Managing this effectively isn’t easy. If I simply wrote what I wanted, when I wanted, I’m pretty certain I wouldn’t be in the position I’m in right now. Strategy plays a huge part in what I do. And research shows it’s the same for enterprises – if you don’t have a strategy, your content marketing efforts won’t be as effective as they could be.

If you don’t have a strategy, your #contentmarketing efforts won’t be as effective, says @sujanpatel. Click To Tweet

With my strategy, I need to ensure that I:

  • Create the right content for the audience or publication in question
  • Distribute my time fairly between publications and projects
  • Promote content properly
  • Listen to and take board feedback
  • Meet goals and adjust them accordingly

I couldn’t do any of this – at least, not nearly as well – without an editorial calendar. This is how I manage it.

Create an editorial-only calendar

If you use Google Calendar to manage meetings, don’t try to cram your content schedule into it. Instead, create a calendar that you use solely for managing content production. This could be a purpose-built calendar, like CoSchedule. Tools like Trello work well for this too.

trello

If you use @Google Calendar to manage meetings, don’t try to cram your #content schedule into it. @sujanpatel Click To Tweet

Don’t use Excel or for that matter the aforementioned Google Calendar. They’re fine at low volumes, but difficult to scale, and if you’re trying to use them to collaborate with your team, things can quickly get messy.

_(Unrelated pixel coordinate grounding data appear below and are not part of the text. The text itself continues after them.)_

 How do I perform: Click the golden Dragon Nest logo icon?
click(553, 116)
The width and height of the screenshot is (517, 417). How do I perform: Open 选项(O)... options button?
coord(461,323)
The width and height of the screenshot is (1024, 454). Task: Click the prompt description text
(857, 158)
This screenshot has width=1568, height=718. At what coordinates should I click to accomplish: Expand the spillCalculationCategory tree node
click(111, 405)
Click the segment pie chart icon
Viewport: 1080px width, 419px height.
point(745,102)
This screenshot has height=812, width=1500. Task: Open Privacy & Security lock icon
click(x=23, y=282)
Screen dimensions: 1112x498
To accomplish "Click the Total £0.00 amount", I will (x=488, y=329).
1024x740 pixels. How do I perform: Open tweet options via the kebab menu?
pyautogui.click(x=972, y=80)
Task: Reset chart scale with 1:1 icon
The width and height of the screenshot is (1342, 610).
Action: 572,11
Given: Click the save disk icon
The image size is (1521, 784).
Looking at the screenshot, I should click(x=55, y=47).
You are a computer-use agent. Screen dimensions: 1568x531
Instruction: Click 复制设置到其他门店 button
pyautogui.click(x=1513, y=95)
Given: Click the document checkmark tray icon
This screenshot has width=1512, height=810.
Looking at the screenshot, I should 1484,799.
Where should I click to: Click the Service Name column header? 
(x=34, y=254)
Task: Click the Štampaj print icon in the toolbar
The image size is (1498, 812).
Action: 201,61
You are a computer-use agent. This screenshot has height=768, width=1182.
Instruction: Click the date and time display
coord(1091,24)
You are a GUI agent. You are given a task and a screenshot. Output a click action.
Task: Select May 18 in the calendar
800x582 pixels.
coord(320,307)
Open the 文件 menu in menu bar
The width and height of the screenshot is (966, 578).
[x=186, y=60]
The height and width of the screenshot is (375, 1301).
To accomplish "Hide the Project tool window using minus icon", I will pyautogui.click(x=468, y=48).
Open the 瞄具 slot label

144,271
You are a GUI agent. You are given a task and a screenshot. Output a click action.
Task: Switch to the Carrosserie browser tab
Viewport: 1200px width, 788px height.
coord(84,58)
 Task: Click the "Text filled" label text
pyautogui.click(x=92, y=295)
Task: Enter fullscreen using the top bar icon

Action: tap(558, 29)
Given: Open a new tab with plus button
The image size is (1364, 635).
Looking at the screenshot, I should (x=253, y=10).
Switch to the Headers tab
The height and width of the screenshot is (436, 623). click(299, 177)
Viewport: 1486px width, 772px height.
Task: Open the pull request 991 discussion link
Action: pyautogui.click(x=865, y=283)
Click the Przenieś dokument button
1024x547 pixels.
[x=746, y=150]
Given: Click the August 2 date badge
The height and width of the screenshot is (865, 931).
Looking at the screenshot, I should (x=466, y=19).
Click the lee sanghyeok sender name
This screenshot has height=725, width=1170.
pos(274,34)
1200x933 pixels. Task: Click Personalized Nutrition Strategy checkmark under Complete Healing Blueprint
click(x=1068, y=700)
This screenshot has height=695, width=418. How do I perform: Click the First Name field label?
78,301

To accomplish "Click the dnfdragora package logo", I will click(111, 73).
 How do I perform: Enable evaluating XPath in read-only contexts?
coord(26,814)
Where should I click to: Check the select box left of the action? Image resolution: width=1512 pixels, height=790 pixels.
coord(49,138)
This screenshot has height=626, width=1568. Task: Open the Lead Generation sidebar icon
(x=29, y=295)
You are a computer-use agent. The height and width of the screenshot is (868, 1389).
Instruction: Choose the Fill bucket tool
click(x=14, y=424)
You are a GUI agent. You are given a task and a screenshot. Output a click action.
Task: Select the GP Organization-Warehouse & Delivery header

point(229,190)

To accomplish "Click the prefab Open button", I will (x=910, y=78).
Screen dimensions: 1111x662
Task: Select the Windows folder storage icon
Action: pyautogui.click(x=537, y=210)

Manage all types of editorial in one calendar

To help keep things as organized as possible, I use my editorial calendar exclusively for that purpose – content planning and management.

To keep things organized, use an editorial calendar for #content planning & management, says @sujanpatel. Click To Tweet

I’m super-strict about this. I’m also super-strict about ensuring that all types of editorial work are managed with the same calendar. This content includes:

If a task relates to the planning, creation, or promotion of content, it goes into the editorial calendar. No exceptions.

Manage the editorial process from the calendar

There’s a lot of behind-the-scenes work both before and after the content’s created and published. To ensure that each step gets the proper attention, I don’t skip steps. Managing everything in my editorial calendar is key.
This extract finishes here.